* [YOUR TASK] Your answer should be only the lines below from the one with "The width and height of the screenshot is (688, 471)." to the one with "is (688, 392).", repeated exactly, ends included.

# # # #

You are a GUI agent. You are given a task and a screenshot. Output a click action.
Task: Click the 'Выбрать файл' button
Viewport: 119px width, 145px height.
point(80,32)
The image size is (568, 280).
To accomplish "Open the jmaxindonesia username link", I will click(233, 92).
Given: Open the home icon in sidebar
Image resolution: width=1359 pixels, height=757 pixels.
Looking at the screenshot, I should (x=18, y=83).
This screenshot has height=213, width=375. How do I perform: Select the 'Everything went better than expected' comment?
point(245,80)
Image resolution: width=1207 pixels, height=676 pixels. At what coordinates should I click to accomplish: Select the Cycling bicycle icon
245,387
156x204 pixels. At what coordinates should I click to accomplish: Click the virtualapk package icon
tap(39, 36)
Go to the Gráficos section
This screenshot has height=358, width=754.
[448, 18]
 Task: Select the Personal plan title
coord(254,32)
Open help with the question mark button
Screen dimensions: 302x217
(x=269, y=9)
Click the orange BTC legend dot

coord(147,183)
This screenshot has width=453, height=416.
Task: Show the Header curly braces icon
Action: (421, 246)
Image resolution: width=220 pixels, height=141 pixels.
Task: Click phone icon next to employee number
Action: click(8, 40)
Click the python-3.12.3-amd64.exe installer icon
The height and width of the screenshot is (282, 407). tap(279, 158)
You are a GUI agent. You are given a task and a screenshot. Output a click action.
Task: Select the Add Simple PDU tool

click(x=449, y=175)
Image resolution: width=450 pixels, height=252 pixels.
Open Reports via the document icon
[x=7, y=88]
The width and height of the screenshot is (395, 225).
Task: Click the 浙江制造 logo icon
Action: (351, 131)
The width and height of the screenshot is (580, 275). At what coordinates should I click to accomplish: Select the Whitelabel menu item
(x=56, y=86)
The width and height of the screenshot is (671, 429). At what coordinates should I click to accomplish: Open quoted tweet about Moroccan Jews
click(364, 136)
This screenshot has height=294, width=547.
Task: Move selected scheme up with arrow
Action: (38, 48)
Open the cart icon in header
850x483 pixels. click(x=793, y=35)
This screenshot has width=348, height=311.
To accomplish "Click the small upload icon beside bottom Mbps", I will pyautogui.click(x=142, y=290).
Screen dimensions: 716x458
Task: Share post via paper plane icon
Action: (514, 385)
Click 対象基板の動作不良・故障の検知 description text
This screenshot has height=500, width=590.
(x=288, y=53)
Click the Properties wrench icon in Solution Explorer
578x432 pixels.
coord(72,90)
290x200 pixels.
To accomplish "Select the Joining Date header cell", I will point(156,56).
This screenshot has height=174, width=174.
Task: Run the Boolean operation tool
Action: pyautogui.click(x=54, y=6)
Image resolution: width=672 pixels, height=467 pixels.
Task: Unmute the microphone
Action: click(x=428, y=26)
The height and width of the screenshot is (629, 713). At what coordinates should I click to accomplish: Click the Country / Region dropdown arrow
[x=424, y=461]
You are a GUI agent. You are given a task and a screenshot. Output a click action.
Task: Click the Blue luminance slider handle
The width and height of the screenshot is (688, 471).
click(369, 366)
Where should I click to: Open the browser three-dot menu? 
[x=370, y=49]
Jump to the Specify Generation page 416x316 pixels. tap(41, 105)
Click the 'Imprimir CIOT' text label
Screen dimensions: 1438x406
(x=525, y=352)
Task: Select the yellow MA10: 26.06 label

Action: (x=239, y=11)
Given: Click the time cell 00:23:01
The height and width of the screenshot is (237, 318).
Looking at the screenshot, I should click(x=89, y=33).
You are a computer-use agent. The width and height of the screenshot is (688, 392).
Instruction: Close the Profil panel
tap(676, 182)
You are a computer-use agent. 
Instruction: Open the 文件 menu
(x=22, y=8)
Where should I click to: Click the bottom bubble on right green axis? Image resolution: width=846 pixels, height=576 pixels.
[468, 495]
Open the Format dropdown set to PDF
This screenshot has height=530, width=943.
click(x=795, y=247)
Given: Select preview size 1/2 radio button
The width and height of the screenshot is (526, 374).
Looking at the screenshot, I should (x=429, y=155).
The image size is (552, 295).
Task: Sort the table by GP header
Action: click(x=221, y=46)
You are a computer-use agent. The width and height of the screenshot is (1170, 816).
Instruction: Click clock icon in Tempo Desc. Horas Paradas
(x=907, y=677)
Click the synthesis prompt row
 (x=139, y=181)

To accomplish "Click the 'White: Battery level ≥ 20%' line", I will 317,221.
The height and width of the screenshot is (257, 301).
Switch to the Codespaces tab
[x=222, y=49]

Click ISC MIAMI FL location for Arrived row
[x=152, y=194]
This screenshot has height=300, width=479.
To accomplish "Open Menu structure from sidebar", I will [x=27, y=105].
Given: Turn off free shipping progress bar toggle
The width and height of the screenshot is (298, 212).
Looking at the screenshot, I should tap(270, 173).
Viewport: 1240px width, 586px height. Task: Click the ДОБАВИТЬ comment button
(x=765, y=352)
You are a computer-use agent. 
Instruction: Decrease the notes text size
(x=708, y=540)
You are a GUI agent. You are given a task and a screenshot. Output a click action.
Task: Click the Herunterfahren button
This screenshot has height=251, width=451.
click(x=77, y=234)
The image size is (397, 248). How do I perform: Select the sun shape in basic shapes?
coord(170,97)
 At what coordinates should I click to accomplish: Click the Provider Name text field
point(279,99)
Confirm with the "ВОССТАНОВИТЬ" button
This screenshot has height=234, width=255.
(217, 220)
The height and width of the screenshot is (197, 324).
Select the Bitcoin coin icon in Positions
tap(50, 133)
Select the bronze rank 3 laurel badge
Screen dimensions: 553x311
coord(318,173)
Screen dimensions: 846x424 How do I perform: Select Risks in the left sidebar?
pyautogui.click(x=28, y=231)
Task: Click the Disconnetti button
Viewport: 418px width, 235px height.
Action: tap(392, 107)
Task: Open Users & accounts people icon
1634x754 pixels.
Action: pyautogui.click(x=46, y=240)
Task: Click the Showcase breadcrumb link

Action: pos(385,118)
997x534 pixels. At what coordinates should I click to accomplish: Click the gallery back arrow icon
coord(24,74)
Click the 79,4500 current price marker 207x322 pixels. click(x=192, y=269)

# # # #

* [RESPONSE AREA]
The width and height of the screenshot is (688, 471).
click(369, 366)
Where should I click to: Open the browser three-dot menu? 
[x=370, y=49]
Jump to the Specify Generation page 416x316 pixels. tap(41, 105)
Click the 'Imprimir CIOT' text label
Screen dimensions: 1438x406
(x=525, y=352)
Task: Select the yellow MA10: 26.06 label

Action: (x=239, y=11)
Given: Click the time cell 00:23:01
The height and width of the screenshot is (237, 318).
Looking at the screenshot, I should click(x=89, y=33).
You are a computer-use agent. The width and height of the screenshot is (688, 392).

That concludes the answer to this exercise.